EXERCISE DESCRIPTION
Only the lines of the data holding the string "bell" need to be returned.

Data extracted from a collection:
****************
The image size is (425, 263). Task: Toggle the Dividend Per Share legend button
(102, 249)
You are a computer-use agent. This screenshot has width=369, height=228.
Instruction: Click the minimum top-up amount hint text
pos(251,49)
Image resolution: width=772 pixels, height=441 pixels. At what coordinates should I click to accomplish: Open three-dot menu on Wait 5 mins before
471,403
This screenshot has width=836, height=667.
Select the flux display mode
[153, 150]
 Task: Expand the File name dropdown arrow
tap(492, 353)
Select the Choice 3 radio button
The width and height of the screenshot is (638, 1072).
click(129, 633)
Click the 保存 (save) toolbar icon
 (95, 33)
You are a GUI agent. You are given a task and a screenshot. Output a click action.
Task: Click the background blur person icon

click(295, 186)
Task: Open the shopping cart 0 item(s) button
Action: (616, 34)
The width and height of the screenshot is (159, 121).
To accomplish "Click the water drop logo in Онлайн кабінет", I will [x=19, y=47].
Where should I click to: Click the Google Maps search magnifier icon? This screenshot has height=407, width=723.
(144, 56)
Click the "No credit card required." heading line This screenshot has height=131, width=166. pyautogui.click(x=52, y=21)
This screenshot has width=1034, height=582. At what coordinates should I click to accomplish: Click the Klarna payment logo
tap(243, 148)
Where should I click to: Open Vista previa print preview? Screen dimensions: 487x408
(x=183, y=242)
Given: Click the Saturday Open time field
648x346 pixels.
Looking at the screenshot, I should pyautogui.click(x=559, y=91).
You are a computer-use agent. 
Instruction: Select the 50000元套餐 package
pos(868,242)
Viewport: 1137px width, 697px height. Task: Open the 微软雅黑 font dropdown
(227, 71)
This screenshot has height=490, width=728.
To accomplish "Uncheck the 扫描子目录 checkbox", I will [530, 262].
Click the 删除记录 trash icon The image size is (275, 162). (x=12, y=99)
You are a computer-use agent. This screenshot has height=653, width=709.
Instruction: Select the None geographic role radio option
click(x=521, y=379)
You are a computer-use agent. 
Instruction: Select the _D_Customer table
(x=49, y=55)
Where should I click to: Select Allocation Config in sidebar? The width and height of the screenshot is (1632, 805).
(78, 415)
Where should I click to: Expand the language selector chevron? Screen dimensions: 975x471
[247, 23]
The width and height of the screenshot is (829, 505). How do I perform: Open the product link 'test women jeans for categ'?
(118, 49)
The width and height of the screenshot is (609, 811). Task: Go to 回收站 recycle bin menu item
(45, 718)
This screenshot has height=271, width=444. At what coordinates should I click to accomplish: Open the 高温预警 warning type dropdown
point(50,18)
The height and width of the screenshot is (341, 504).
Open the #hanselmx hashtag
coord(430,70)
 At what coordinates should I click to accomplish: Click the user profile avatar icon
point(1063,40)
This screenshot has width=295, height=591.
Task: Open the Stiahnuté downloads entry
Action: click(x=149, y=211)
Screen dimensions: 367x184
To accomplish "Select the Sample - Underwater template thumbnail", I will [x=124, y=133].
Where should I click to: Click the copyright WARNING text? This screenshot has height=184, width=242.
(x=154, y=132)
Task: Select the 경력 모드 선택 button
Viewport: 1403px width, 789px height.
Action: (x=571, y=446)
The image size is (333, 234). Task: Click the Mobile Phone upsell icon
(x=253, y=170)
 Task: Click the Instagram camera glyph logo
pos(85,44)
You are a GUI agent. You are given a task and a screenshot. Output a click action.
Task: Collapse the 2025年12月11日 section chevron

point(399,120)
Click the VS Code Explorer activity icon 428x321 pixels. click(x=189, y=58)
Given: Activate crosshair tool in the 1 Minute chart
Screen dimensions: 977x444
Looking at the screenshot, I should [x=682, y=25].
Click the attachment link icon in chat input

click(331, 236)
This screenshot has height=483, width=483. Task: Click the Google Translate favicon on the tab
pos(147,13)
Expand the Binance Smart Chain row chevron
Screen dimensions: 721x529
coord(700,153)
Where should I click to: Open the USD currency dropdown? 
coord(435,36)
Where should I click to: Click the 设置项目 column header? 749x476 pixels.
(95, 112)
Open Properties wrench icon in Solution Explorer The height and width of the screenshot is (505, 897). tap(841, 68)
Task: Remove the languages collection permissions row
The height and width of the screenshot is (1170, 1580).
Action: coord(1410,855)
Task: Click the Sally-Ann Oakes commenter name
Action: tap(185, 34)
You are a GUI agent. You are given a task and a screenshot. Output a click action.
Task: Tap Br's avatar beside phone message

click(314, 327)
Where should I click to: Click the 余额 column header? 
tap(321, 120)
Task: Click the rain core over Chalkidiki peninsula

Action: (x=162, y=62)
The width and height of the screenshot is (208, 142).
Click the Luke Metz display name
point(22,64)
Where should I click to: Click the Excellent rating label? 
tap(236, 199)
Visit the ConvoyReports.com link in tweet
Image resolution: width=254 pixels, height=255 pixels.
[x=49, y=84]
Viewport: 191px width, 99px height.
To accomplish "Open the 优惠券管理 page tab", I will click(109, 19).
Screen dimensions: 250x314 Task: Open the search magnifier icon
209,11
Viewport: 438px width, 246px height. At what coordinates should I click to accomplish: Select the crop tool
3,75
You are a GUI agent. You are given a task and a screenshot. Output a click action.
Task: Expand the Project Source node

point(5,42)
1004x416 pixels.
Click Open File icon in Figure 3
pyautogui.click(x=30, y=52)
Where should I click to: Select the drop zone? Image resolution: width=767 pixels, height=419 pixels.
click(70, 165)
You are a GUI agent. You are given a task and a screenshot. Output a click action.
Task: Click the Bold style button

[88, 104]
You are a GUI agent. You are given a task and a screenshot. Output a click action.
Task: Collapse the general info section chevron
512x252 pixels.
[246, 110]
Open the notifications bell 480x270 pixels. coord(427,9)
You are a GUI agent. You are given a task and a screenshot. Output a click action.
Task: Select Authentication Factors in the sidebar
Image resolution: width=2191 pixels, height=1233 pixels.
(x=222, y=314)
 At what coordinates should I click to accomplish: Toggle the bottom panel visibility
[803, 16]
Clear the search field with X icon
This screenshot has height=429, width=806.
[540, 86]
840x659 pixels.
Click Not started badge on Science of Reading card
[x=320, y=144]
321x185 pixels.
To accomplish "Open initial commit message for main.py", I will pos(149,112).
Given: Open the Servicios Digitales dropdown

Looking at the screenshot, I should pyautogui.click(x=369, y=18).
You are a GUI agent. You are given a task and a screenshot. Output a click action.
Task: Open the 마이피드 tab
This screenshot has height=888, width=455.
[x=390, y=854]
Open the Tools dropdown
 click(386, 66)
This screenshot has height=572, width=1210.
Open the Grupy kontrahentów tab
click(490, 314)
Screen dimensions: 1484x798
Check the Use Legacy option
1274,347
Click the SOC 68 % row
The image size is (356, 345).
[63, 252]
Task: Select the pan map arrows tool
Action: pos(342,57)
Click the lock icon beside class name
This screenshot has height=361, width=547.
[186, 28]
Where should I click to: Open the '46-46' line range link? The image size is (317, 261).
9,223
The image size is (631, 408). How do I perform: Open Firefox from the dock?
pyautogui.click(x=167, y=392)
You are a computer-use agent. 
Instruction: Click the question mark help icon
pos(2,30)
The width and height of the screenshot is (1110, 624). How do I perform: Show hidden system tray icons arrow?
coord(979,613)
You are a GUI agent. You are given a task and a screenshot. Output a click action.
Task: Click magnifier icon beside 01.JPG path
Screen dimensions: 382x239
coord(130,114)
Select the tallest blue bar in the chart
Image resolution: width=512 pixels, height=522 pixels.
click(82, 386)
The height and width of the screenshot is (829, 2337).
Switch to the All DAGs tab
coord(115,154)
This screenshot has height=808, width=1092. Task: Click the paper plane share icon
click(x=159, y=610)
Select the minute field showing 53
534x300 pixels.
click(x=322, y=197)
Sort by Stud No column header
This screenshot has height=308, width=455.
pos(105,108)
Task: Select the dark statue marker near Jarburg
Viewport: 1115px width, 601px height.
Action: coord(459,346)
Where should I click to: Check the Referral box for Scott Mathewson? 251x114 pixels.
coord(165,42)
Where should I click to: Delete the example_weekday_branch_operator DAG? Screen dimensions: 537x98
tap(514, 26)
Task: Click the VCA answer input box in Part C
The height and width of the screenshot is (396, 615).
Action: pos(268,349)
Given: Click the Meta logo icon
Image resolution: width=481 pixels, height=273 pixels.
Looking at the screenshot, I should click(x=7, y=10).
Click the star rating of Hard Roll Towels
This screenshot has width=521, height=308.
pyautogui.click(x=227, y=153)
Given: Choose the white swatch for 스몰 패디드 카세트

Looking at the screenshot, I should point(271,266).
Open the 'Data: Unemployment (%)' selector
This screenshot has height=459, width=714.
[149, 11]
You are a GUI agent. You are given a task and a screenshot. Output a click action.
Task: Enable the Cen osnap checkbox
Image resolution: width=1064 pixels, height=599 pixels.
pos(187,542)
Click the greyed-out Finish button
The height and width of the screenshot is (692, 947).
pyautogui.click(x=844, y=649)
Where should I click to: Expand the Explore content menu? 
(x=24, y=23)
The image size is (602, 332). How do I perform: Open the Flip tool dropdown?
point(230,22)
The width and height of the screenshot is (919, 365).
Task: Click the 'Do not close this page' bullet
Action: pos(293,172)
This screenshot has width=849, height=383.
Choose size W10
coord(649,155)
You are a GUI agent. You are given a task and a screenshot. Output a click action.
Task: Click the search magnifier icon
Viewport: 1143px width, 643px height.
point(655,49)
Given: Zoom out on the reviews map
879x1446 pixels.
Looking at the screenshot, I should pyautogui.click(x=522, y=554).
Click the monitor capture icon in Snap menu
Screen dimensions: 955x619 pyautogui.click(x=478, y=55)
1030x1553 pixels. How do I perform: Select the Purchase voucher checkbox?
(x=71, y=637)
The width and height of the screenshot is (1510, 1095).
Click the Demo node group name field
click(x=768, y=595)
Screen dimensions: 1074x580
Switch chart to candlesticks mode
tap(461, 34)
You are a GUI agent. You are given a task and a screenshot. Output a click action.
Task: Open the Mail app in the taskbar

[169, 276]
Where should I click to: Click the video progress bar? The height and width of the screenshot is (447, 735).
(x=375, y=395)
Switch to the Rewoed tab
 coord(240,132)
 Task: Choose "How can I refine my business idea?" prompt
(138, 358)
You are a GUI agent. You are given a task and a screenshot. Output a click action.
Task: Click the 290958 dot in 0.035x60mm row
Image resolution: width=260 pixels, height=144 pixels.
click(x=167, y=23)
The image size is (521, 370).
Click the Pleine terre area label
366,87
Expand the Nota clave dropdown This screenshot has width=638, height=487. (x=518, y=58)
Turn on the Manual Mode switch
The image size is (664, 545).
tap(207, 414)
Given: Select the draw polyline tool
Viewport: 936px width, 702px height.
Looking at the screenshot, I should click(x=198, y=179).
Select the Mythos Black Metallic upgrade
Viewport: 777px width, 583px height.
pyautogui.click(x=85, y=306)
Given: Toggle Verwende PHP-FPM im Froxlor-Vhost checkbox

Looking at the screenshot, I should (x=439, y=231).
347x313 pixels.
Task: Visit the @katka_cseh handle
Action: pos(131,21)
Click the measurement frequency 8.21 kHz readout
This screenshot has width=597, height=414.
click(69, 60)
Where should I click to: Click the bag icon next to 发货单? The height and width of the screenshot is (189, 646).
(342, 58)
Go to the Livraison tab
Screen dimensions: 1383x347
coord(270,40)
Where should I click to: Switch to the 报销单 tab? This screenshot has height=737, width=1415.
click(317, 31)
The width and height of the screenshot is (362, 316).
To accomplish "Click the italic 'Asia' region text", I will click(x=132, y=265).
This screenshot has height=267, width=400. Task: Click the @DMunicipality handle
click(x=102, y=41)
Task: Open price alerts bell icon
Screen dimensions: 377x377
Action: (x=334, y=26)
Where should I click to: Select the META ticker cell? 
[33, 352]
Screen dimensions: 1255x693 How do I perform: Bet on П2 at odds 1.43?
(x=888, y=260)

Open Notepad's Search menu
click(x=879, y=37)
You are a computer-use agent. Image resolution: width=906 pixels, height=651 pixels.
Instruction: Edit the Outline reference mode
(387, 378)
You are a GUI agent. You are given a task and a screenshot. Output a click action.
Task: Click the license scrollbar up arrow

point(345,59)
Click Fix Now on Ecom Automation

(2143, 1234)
****************
RESULT
Open the notifications bell 480x270 pixels. coord(427,9)
Task: Open price alerts bell icon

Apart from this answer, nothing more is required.